Fórmula 1
Carômetro da F1: Esteban Ocon
O ano de um novo (re)começo
Aos 28 anos, Esteban Ocon tem uma carreira de vitórias e um caminho de sucesso até a entrada na Fórmula 1. Como outros pilotos, o francês começou ainda criança no kart, aos nove anos.
Na segunda temporada, ele venceu o campeonato francês. Entre os anos de 2006 e 2011, ele acumulou três títulos nacionais e foi segundo colocado no WSK Euro Series, e derrotando outros nomes conhecidos, como Anthoine Hubert e Pierre Gasly.
Do kart para os monopostos para a Fórmula 1
Os monopostos entraram na vida de Ocon em 2012, quando ele disputou a Eurocopa Fórmula Renault e a Fórmula Renault Alps Series.
Dois anos depois Esteban competiu na Fórmula 3 Europeia e venceu, derrotando o bicampeão de F1, Max Verstappen. Ainda em 2014, o francês teve seu primeiro gostinho da Fórmula 1, quando completou uma sessão de treinos livres em Abu Dhabi pela extinta Lotus.
Já em 2015, ele seguiu para a GP3 Series e foi campeão, marcando pontos em 17 das 18 corridas da temporada.
E em 2016 ele foi anunciado como piloto reserva da Renault (hoje Alpine) e pode pilotar em quatro sessões de treinos livres. Mas foi em agosto daquele ano que a carreira como piloto titular na F1 começou. A Manor Racing encerrou o contrato do indonésio Rio Haryanto e no dia 10 daquele mês anunciou que Ocon agora seria a dupla de Pascal Wehrlein.
Promovido a titular
Em novembro do mesmo ano, Ocon foi confirmado para a temporada seguinte com a Force India e com Sergio Pérez como companheiro.
No Grande Prêmio da Austrália de 2017, Esteban conquistou os primeiros pontos na F1 ao terminar em décimo. Em sua primeira temporada completa na categoria ele foi o oitavo colocado no mundial de pilotos.
No ano seguinte, o francês conquistou sua melhor posição classificações, um terceiro lugar no grid de largada do GP na Bélgica. Porém, ele também protagonizou uma batida polêmica com Max Verstappen no GP do Brasil, que acabou tirando a liderança de Verstappen na corrida. Max confrontou Ocon pessoalmente na sala de pesagem e o empurrou. Os dois acabaram sendo chamados pela FIA e o holandês foi punido com dois dias de serviço voluntário.

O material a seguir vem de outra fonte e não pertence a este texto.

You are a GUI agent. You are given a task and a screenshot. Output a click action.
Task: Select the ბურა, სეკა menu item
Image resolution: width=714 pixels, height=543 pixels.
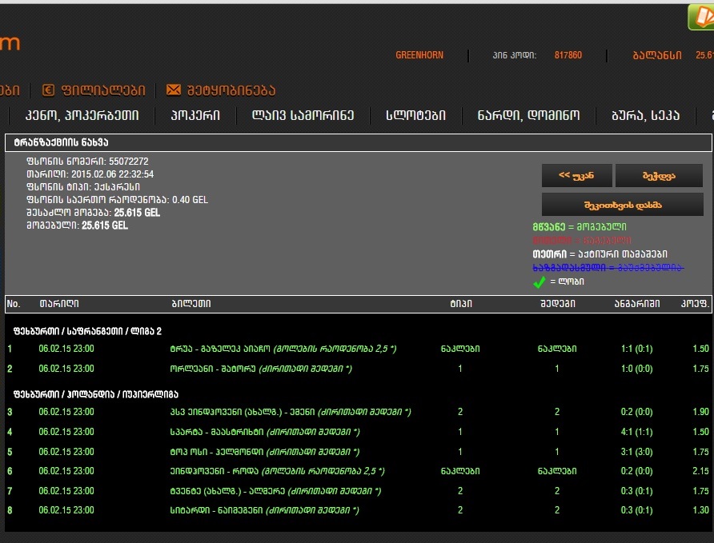(x=645, y=115)
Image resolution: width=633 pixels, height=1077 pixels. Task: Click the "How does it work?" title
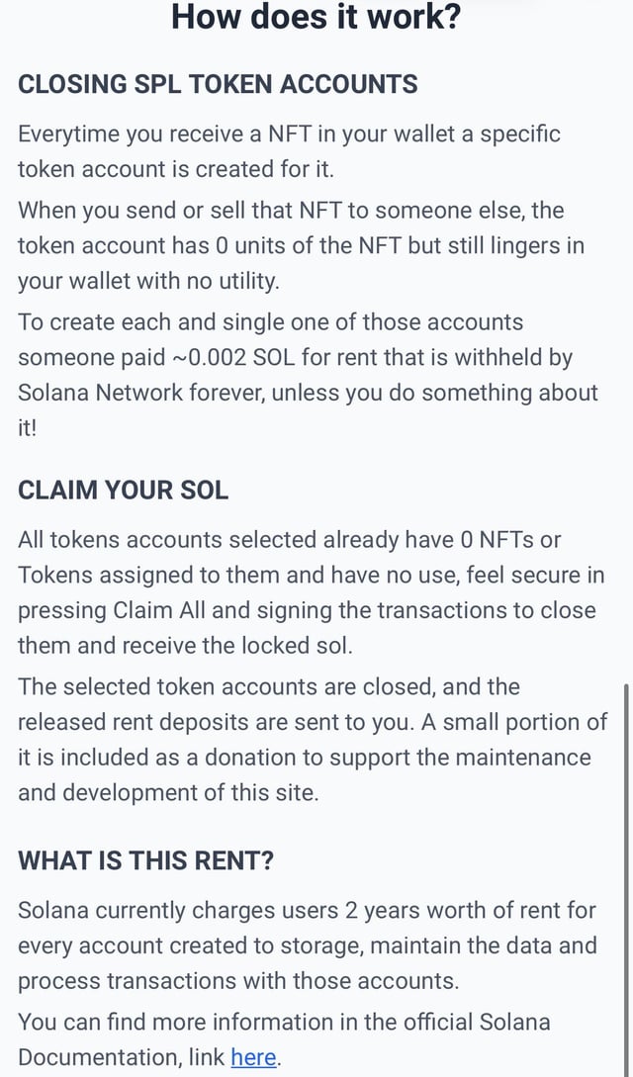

Depois de um ano difícil, Ocon ficou sem vaga para a temporada de 2019 e acabou sendo piloto reserva da Mercedes, porém em agosto foi anunciado como titular na Renault para 2020.
O recomeço na F1
No retorno à F1, Esteban substituiu Nico Hulkenberg na dupla com Daniel Ricciardo e conquistou o primeiro pódio da carreira, com uma segunda colocação no GP do Sahkir.
Então, em 2021, a Renault virou Alpine e Daniel Ricciardo foi para a McLaren. Contudo, Fernando Alonso voltou à F1 para ser o novo companheiro de Ocon. Surpreendentemente, nesse mesmo ano, o francês chegou ao lugar mais alto do pódio pela primeira vez na categoria, no GP da Hungria. E ainda pontuou em 14 das 22 corridas da temporada, terminando em 11º no mundial.
Na contramão, em 2022, Ocon não venceu nenhuma corrida, e não conquistou pódios, mas foi o 8º colocado no campeonato de pilotos, pontuando em 17 das 23 etapas disputadas, marcando mais pontos que Alonso. Contudo, juntos os dois colocaram a Alpine na quarta colocação no campeonato mundial de construtores.
Um velho conhecido
Porém, nem tudo foram flores, e Alonso trocou a Alpine pela Aston Martin. Assim, para a temporada de 2023, Esteban ganhou uma nova dupla, o velho conhecido Pierre Gasly.
Naquele ano, Ocon chegou ao pódio novamente, dessa vez em terceiro no GP de Mônaco. Além dessa etapa, o francês ainda pontou em mais 11 oportunidade.
Pelo contrário, 2024 foi um ano desastroso, apesar do pódio duplo da equipe em São Paulo. Como resultado, Ocon nem chegou a completar a temporada na Alpine. Ele ficou de fora da última corrida do ano, mas já tinha contrato garantido com a Haas para 2025. Ele vai dividir a equipe com o rookie Oliver Bearman, que vem da Academia de Pilotos da Ferrari.
Será que com uma nova equipe e um novo companheiro, Ocon conseguirá terminar mais consistentemente na zona de pontuação? E ainda, será que a Haas continuará a jornada de melhoria do carro, permitindo que o francês possa sonhar com um pódio?